Black paper the seaweed - The Korea Times

Black paper the seaweed

By Kay Lee

Glancing over my Customs Declaration Card, a young customs officer at John F. Kennedy airport asked, “Would you open your bag, please?” I opened it, and a pungent smell of a stony shore of Korea blew over his face and mine.

``What are these stacks of black papers?” the young man asked. Almost all of the customs officers at New York airports knew that a lot of Korean visitors bring in ``gim” and airtight jars of kimchi from Seoul. The customs canine even recognizes them as not harmful to Americans. (That was years ago, the U.S. Center for Disease Control and Prevention might have different rules on the imported foods now)

``It’s gim in Korean, nori in Japanese, and seaweed, according to Americans,” ``What are you going to do with whatever you call it?” the young man asked. ``We eat it with rice,” I smiled at him. He was still puzzled; how on earth people eat gross paper from the sea. It wasn’t on the list of the controlled food items. ``Thank you. You may close the bag.” It’s much better than the garlic fermented kimchi smell. However, the young New Yorker wasn’t impressed of the Korean shore smell.

I like Korean gim very much. Its ocean fragrance and fresh taste coming from seawater goes so well with steaming hot rice. I get homesick when I eat Korean gim. Japanese people treat Korean seaweed as one of the most precious side dishes, after matsutake mushroom. They shred the carbon paper size original gim into about the size of airmail stamp and relish every bite of it with white rice. We Koreans are much more luxurious and slice it into about the size of a dollar bill.

Once Korean gim was famous among the actresses in Hollywood, I heard, as it was known to contain some ingredients that glaze women’s hair. If the late Elizabeth Taylor tasted it, I hope she ate the paper with rice, not with vinegar mixed salad.

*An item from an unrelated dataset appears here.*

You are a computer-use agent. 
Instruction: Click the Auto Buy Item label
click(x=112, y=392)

It’s like tasting a fine wine; it shouldn’t be eaten with food that is too spicy.

The many glossy black haired Koreans carrying a lot of gim disembarking at Los Angeles airport might have something to do with the Hollywood rumor. Gim, however, because of its paper shape couldn’t have an appealing effect on American dinner tables in Beverly Hills. It’s not fitting to go with steak, pizza or sandwiches. Once, I cooked it with pasta, it was a super tasty dish.

Gim was once considered a table luxury and seaweed farmers still insist that it’s a mass of nutrients. One sheet of A4 size gim is nutritiously comparable with two chicken eggs. It is harvested in January and February. The spore reproduction of seaweed is temperature sensitive and it breeds only in cold sea water and disappears when the water temperature rises above 15 degrees Celsius.

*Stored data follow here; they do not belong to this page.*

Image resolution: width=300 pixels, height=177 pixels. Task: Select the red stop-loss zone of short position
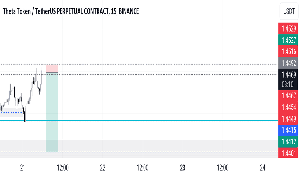[52, 69]
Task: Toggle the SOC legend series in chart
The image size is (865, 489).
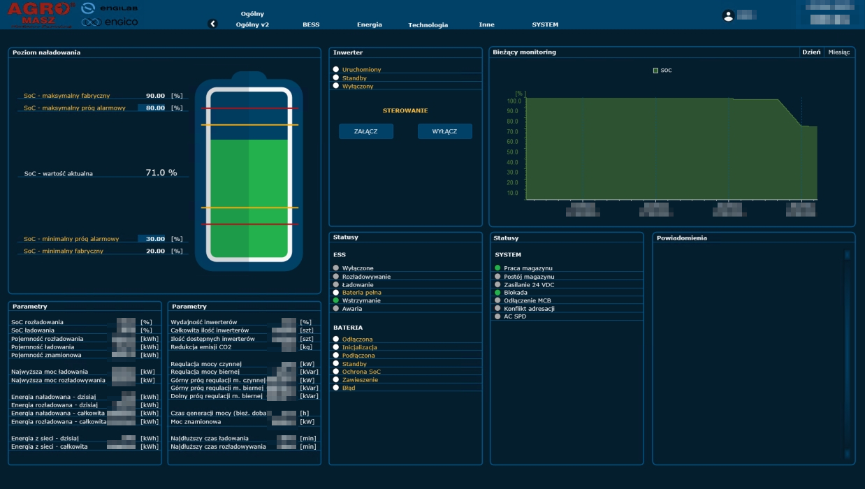Action: [x=662, y=71]
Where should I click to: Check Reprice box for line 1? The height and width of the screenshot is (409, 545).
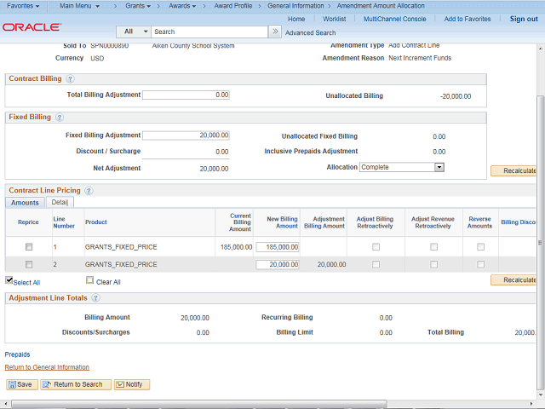click(x=28, y=247)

Gim needs seawater to grow but it must be exposed to the air too. The calm sea waters around the West and South coasts of South Jeolla Province are ideal for gim farming as they have a suitable range of tides that move the seaweed nets in and out of the water regularly; ideally controlling the life cycle of the seaweed algae. In addition, gim reacts to the moon’s gravitational pull.

The high demand of seaweed consumption in both Korea and Japan provides plentiful opportunities and work. Doesn’t everyone eat three meals a day, then why are men so obsessed about writing only about politics? Please enjoy gim with Korean rice and feel the fresh ocean air once in a while.